Far Away and Long Ago

Updated: Jan 17, 2023

This article was written by Trevor Tarring. All views and opinions expressed are strictly his own.

As one or two recent pieces in this series have gone fairly far back in history, I thought it might be interesting to go back to the days of the Ark, just after I started at Metal Bulletin. The tipping point for this story was in 1953, when the artificially drawn out wartime closure of the LME copper ring came to an end and with it the industry’s practice of pricing copper on the “Export” averages of the US ” E & MJ Metal and Mineral Markets” (now Platts Metals Week). With tin, lead and zinc already restored to LME trading, the copper ring was initially timed last of the four, though a return to the prewar order of copper first was soon re-established.

Needless to say, copper consumers accustomed to 14 years of relatively fixed prices were not happy about the new order and it was only a year later in 1954 that a producer bravely offered its European customers copper at an advantageous fixed price for the year. The producer was Inco and it could afford the move as its by-product copper from its nickel mines in Canada was very low cost. Strangely enough its customers somehow forgot that they were supposed to pass the benefit of this price on to their customers in the price of their semis, so Inco gave up its magnanimity at the end of the year.

But the initiative rang bells with the man this piece is all about – Sir Ronald Prain, chairman of Rhodesian Selection Trust, the US-owned major producer (alongside Anglo American) in what was then Northern Rhodesia (today’s Zambia). In May 1955 RST announced a fixed selling price for its copper of £280 a ton, when the LME was  nearer £300. At the scale it had RST was able to do what Inco couldn’t – namely oblige its customers to pass on the benefit of their purchase price in the selling price of their semis. With the rest of the industry remaining LME-based, end users were confused and semifabricators who had not been RST customers previously were demoralised and furious.  

The initiative – or experiment – continued until 1957, but was killed by the strains of a dual-priced market. Nothing daunted, Prain attempted to avert this final defeat by creating a European equivalent of the E&MJ Metal and Mineral Markets price. In 1956 he persuaded Metal Bulletin to carry the numbers under the rubric “Metal Bulletin cif Europe wirebar average”. Whilst stressing that it was calculating the average on behalf of the producers, Metal Bulletin dutifully twice a week (its publishing frequency) calculated averages from inputs from the ten leading sellers in Europe. Embarrassing to record that in the eight years life of the average not a single tonne of copper is known to have been priced on that basis.

So we come to the last and most striking part of the story. By this time Prain had secured the collaboration of both Ronnie Fraser, sales director at Anglo American, and Henri Lecointe at Société Generale des Minerais with its control of Katanga copper.

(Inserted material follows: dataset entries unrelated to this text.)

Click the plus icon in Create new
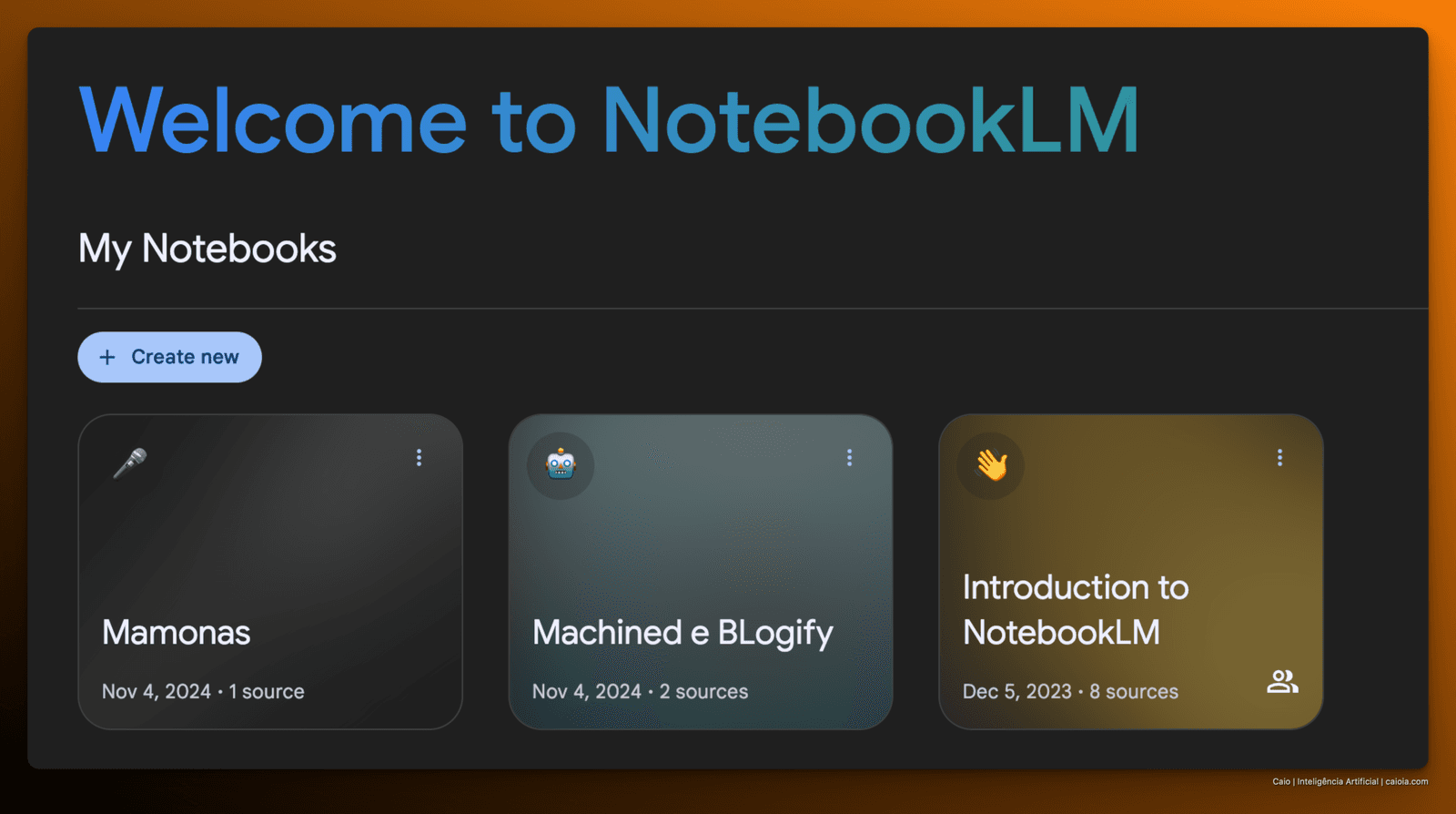Screen dimensions: 1456x814 tap(107, 357)
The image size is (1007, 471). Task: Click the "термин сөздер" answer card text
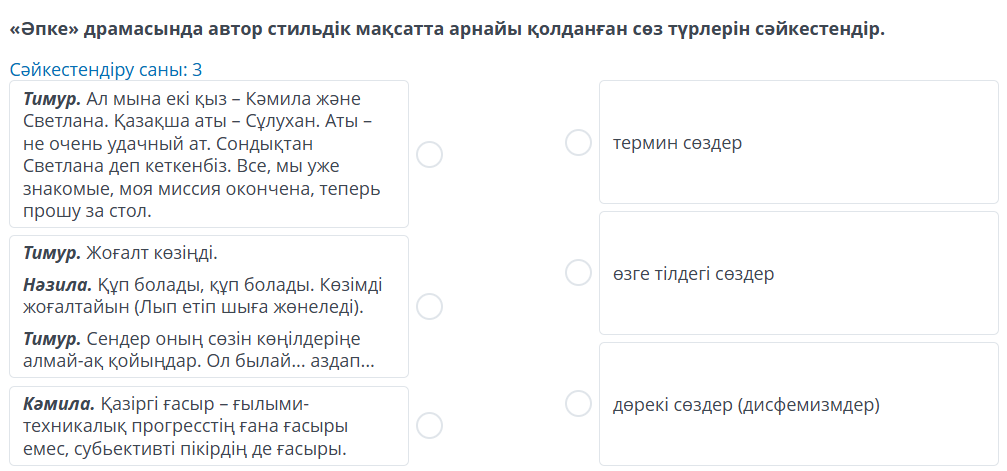(x=677, y=143)
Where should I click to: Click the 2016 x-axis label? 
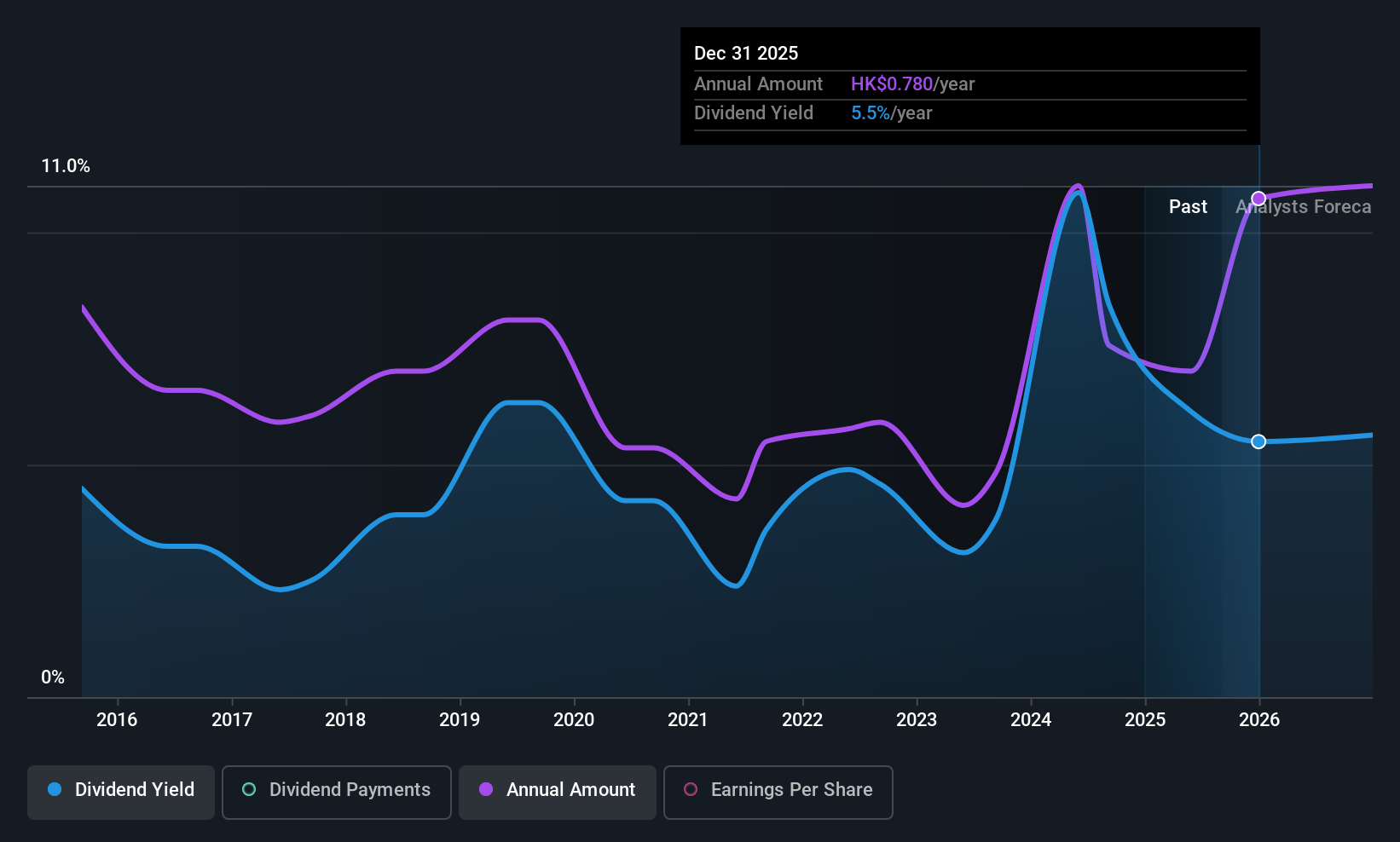[x=117, y=719]
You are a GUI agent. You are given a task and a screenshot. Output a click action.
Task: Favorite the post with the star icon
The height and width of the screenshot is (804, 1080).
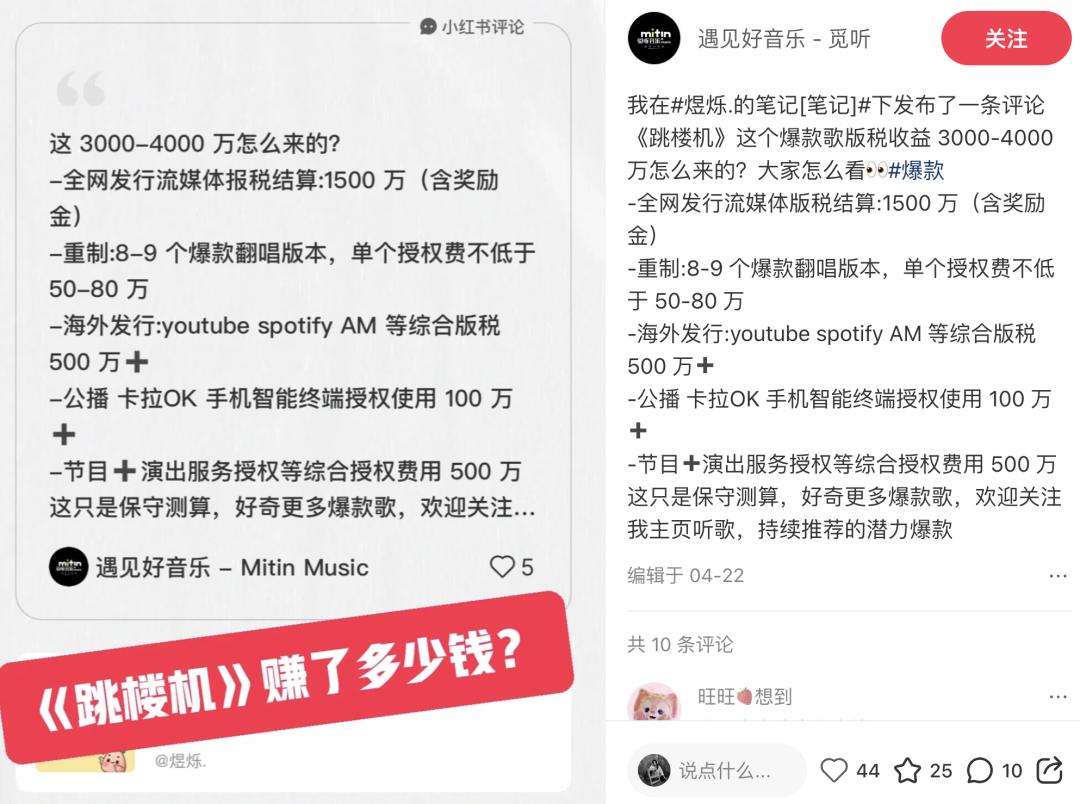coord(907,770)
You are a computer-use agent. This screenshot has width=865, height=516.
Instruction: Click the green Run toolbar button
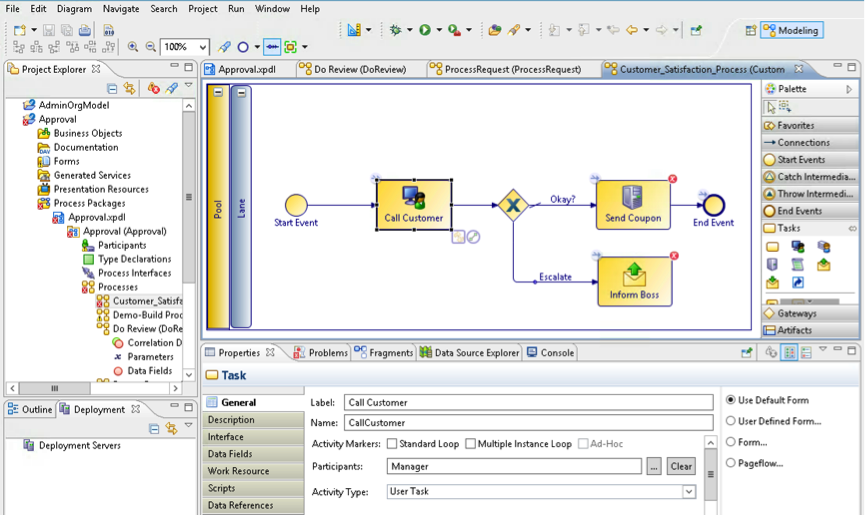pos(424,30)
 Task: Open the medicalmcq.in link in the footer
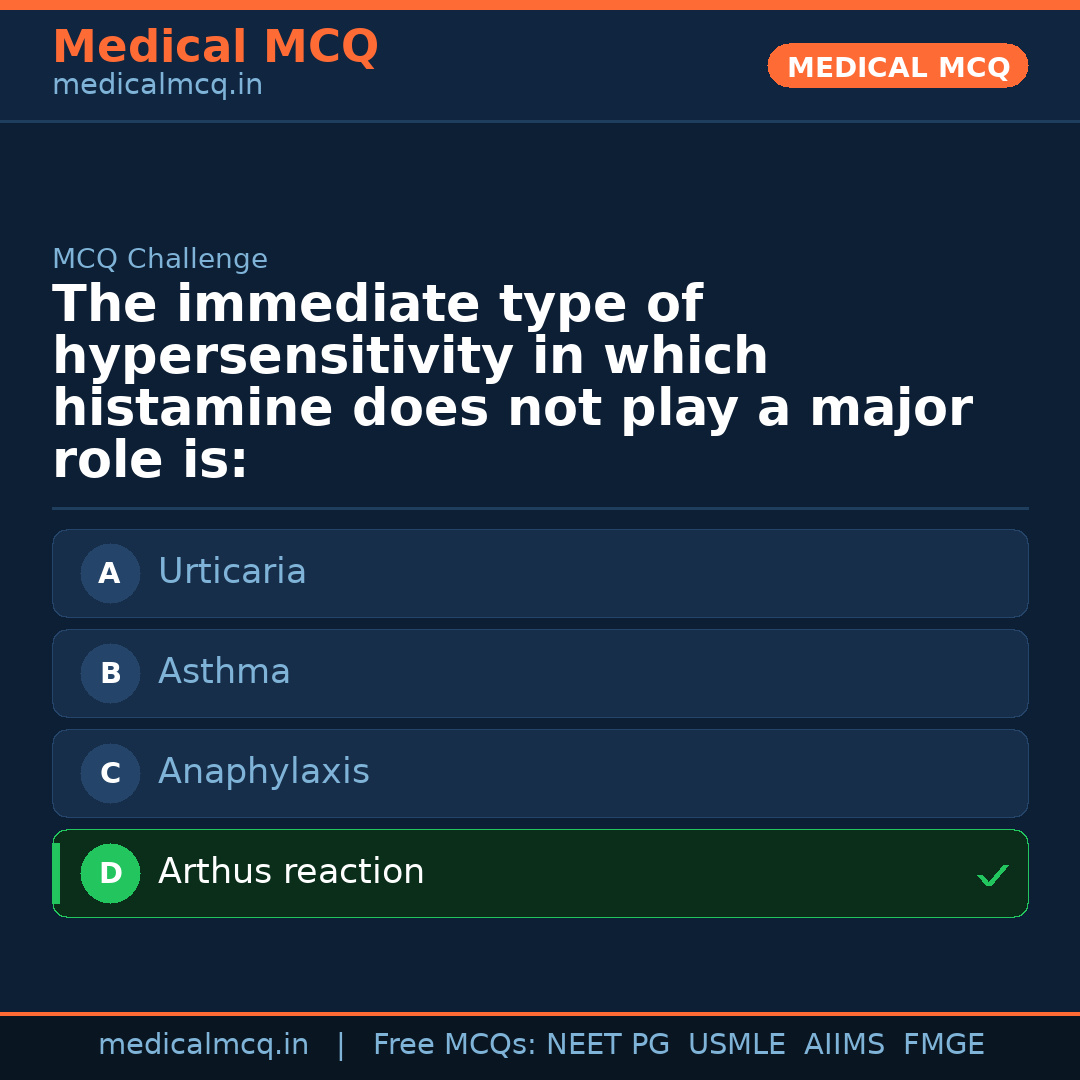[203, 1045]
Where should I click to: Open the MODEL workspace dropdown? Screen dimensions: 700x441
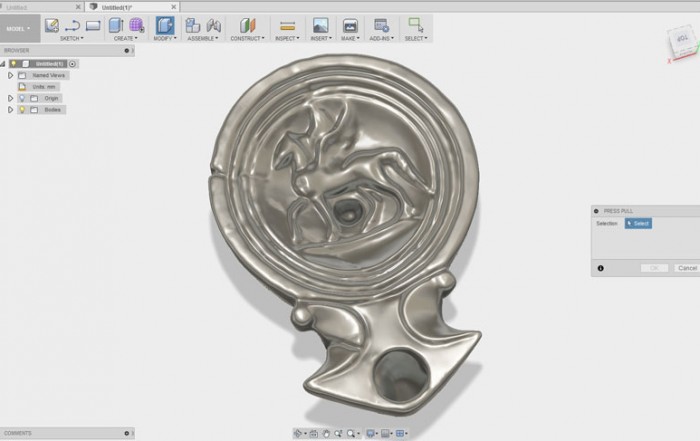click(20, 28)
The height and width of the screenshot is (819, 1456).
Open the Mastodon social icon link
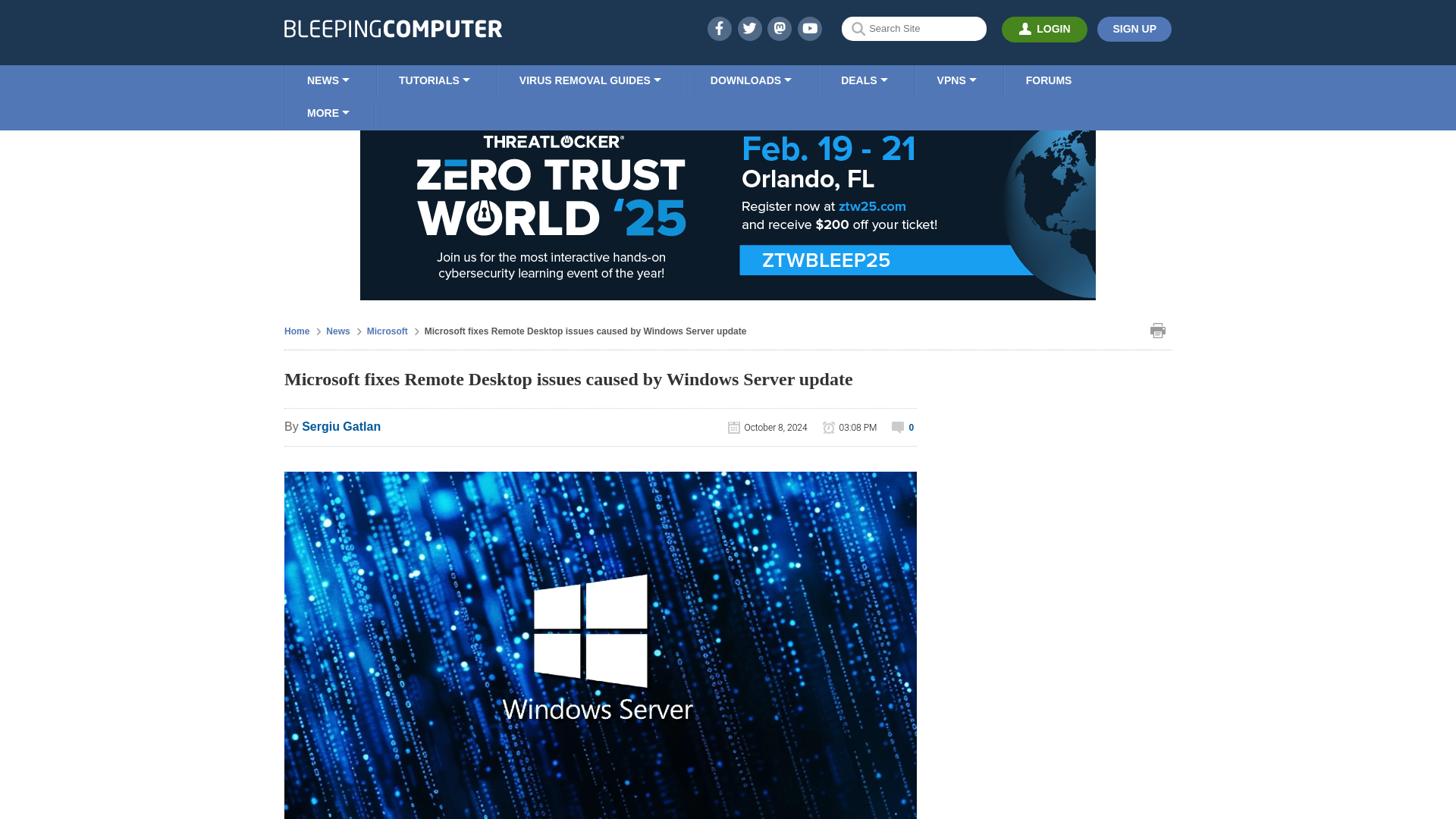[780, 28]
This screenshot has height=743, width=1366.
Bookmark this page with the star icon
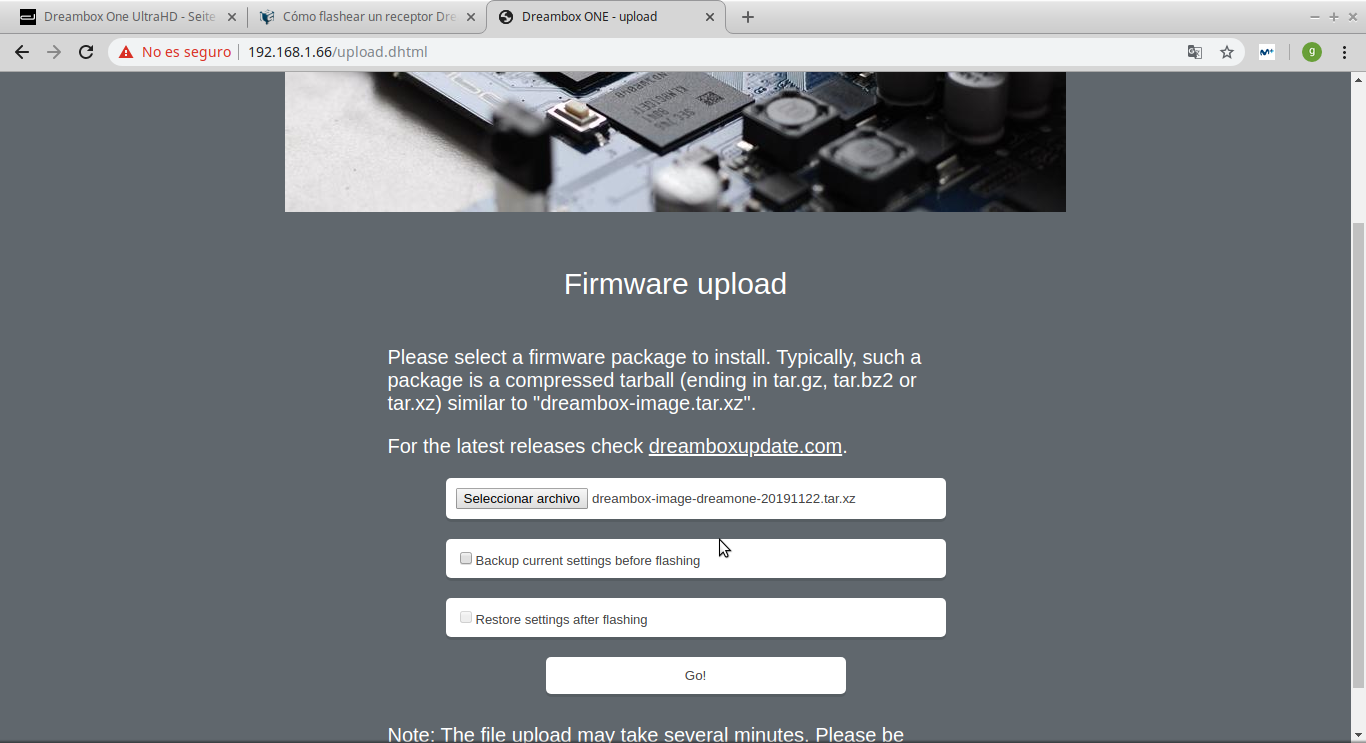coord(1227,52)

In 1961, with no fanfare, they began operating on the LME to stabilise its price at a level of £234 a ton. By no coincidence this was, after taking account of the US import duty of 1 cent per lb, exactly the same as the US producer price of 30 cents per lb. (Remember that in those days the $/£ exchange rate was fixed for considerable periods).

There followed Prain’s halcyon days when the LME hardly moved and consumers became so used to the stability they didn’t bother hedging any more. If this was bad news for the LME it at least had its other rings to earn a crust. In New York the Comex only had its copper market and was very nearly wiped out. The only segment of the copper trade that still operated on fluctuating prices was scrap. The phase lasted long enough to become part of broader economics history and was christened “The Battle of the Prices”. In parallel another interesting battle broke out between The Times and the Financial Times. The former steadfastly forecast that it would all end in tears, while the latter speculated that we might be seeing the birth of a new economic order.

Having achieved his price stability, Prain then implemented the other part of his stabilisation plan, which was to cut production. But in the absence of a twitching LME price, readings of the market began to suffer. In addition, Anglo American did not subscribe to the production restriction idea and eventually built up a huge stock of unsold metal. It eased this problem in December 1963 by quietly selling 30,000 tons to Japan, a quantity it is quite impossible to keep quiet for long. As Christmas approached brave souls placed significant buy orders on the LME; these were met, but the momentum had started. In the New Year RST announced it would end its LME stabilisation programme and would sell at its announced price on the American model.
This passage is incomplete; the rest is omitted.